Fall Assembly Delaware State Park, OH No Beagles In Attendance
The Annual · Invitation Only · Beagle-Adjacent
— Established sometime around 2011 —
BEAGLE NATIONALS — CAMP · HOWL · REPEAT —

BeagleNationals

A very serious autumn gathering held by people who, upon closer inspection, do not own a single beagle.

Tents · Tinfoil · Truly Deranged Competition

Section I · Origins

Who we are, what we aren't.

Once a year, as the oaks begin their surrender and the nights turn crisp enough to justify a second flannel, a small and frankly unqualified group of friends assembles in the woods for what is — by unanimous and unverified declaration — the most prestigious autumn gathering in the greater tri-county area.

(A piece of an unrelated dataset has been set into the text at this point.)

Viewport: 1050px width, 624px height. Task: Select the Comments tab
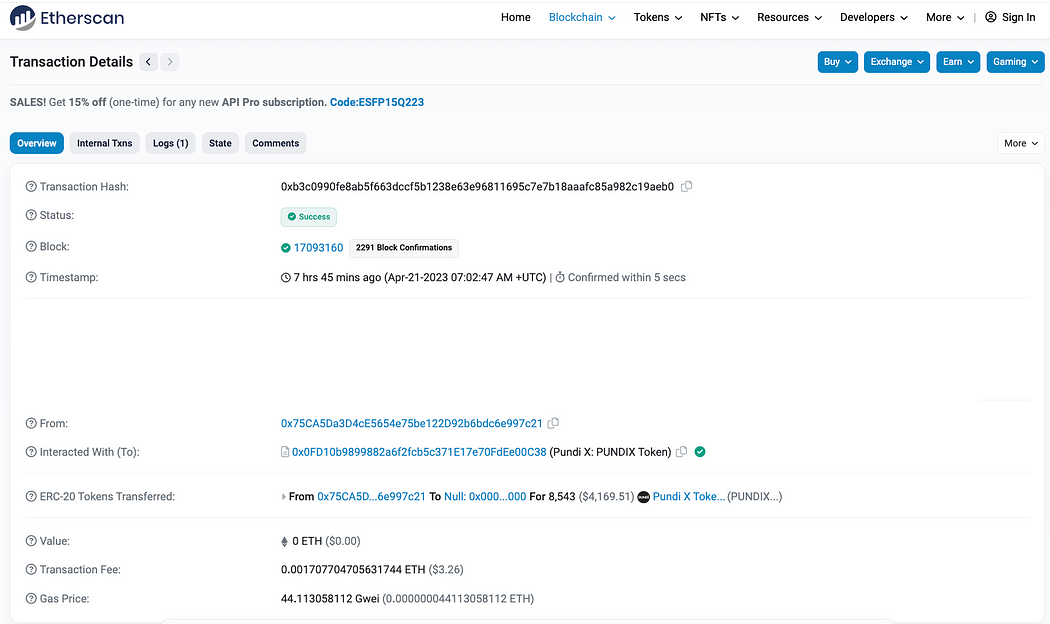(x=275, y=143)
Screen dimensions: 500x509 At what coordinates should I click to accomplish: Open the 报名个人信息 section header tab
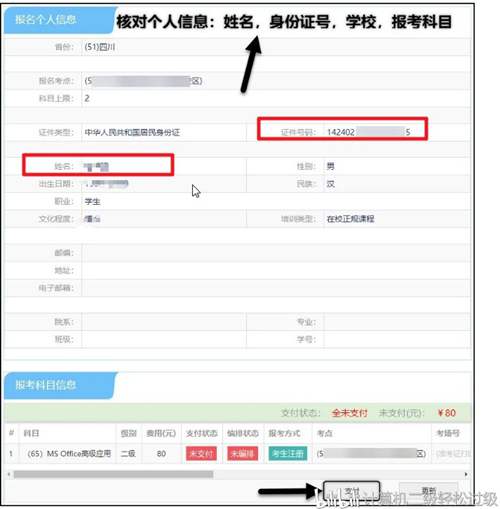pyautogui.click(x=58, y=20)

We call it Beagle Nationals. We call it this despite the observable fact that no member of our group has, at any point in our collective tenure, owned, fostered, walked, or been in direct custody of an actual beagle.

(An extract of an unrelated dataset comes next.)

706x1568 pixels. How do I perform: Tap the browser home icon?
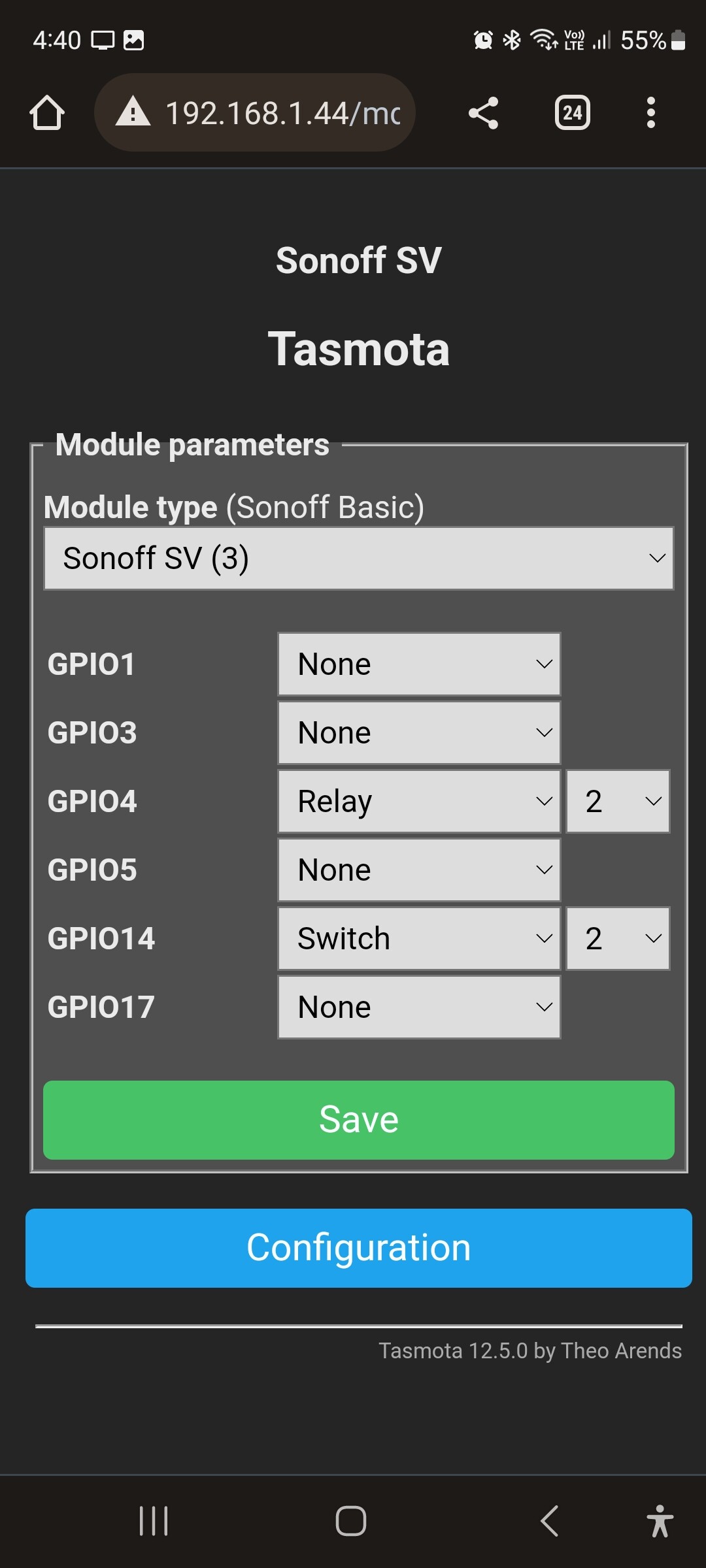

Some say the name is aspirational. Others say it was chosen at two in the morning by a man named Russ who had eaten four s'mores and made a decision. Both are correct.

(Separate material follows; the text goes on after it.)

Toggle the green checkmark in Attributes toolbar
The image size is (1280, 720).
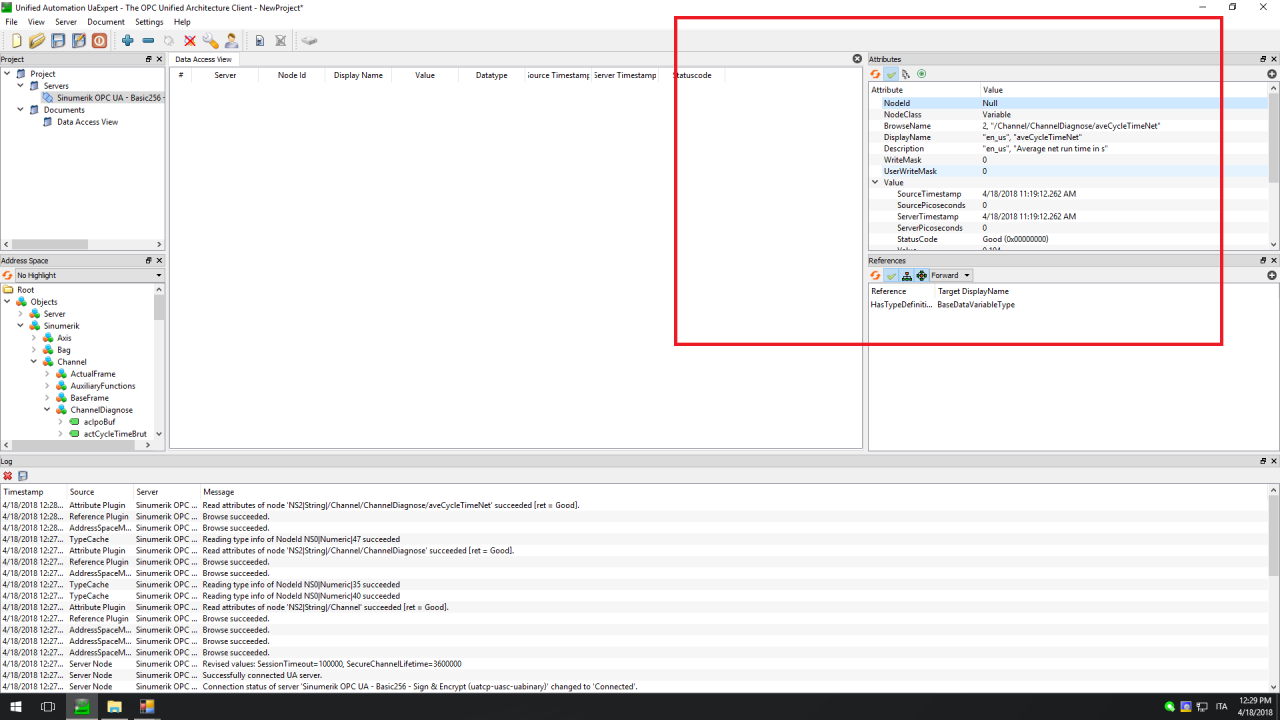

We gather the weekend nearest Halloween. We erect tents of varying structural integrity. We award trophies. We keep records. We go home Sunday with our lives mostly intact.

Section II · The Roster

The assembled members.

The founding, continuing, and occasionally tolerated membership of Beagle Nationals. Attendance is expected. Attendance is also spotty.

Russ
— Founder · Commissioner —
Named the thing. Won't explain why.
Rusty
— Technology Director —
Maintains the website. Brought a generator once.
Terrie
— Two-time Grand Howler —
Undefeated in the Owl Calling Contest.
Glen
— Fire Marshal —
Carries four lighters. Uses none of them.
Barb
— Costume Champion, 2024 —
Committed to the bit through Sunday brunch.
Craig
— Medicinal Consultant —
Always trying to give you a taste of his medicine. Declining is futile.
Netty
— Scorekeeper —
Writes on the paper plate. Writing is final.
Bubby
— Ghost Story Veteran —
Tells the same one every year. Still works.
Jimmy
— Pitmaster —
Smokes the brisket. Starts Thursday. Worth the wait.
Chrissy
— Parliamentarian —
Knows the rules. Invents the rules.
Susan
— Kid Wrangler —
Keeps the youth contained, fed, and occasionally entertained.
Connie Lorain
— Quartermaster & Morale Officer —
Packs for every contingency. Brings the pie. Pie is not optional.
Karen
— Historian —
Remembers 2017. Nobody else does.
Section III · Competition

The Official Events

Each year's champion is determined by cumulative point total across the following disciplines. Rulings are final. Rulings are also frequently overturned.

I.
The Fire Build
One match. Natural materials only. Judged on ignition time and general flair.
25max points
II.
Costume Ceremony
Halloween attire worn for the duration of the campout. Demerits for abandoning the bit before Sunday.
30max points
III.
The Hot Dog Invitational
Roasted over open flame. Presentation matters. So does the bun.
20max points
IV.
Ghost Story Finals
Original material only. Plagiarism from "Are You Afraid of the Dark?" is grounds for disqualification.
35max points
V.
The Owl Calling Contest
Each attendee delivers their finest owl call into the October dark. Scored for commitment, tone, authenticity, and psychological unease caused in neighboring campsites.
40max points
VI.
Tent Aesthetics
A subjective assessment of each tent's vibe, structural honesty, and interior decoration.
15max points
VII.
Survival Sunday
Bonus category. Awarded to whoever appears least destroyed on the drive home.
10bonus points
Section IV · The Hall

Past Grand Howlers

The title of Grand Howler is bestowed upon the member with the highest cumulative score. The trophy — a ceramic dog of indeterminate breed — travels home with the victor until next October.

— 2019 —
Russ
"The Founder"
— 2020 —
Vacated
Pandemic asterisk
— 2021 —
Terrie
Three-owl sweep
— 2022 —
Glen
Controversial ruling
— 2023 —
Terrie
Second reign
— 2024 —
Barb
First costume sweep
— 2025 —
Russ
Comeback season
— 2026 —
?
To be determined
✦ All standings unofficial · Scorekeeping performed on the back of a paper plate · No formal appeals process exists ✦
Section V · Inquiries

Frequently asked, rarely answered.

So you don't actually have any beagles?
Correct. Not one. We've discussed it.
Why is it called Beagle Nationals, then?
Ask Russ. We stopped asking Russ.
Can I attend?
No. It is invitation-only and the invitations were handed out in 2013 on a napkin.
Is there a waiting list?
There is not. There is, however, a group chat, and you are not in it.
What if I bring a beagle?
That would actually raise several uncomfortable structural questions for the organization. Please do not.
Is this a real thing?
It is as real as any tradition ever is. Which is to say: completely, and only among the people who agree that it is.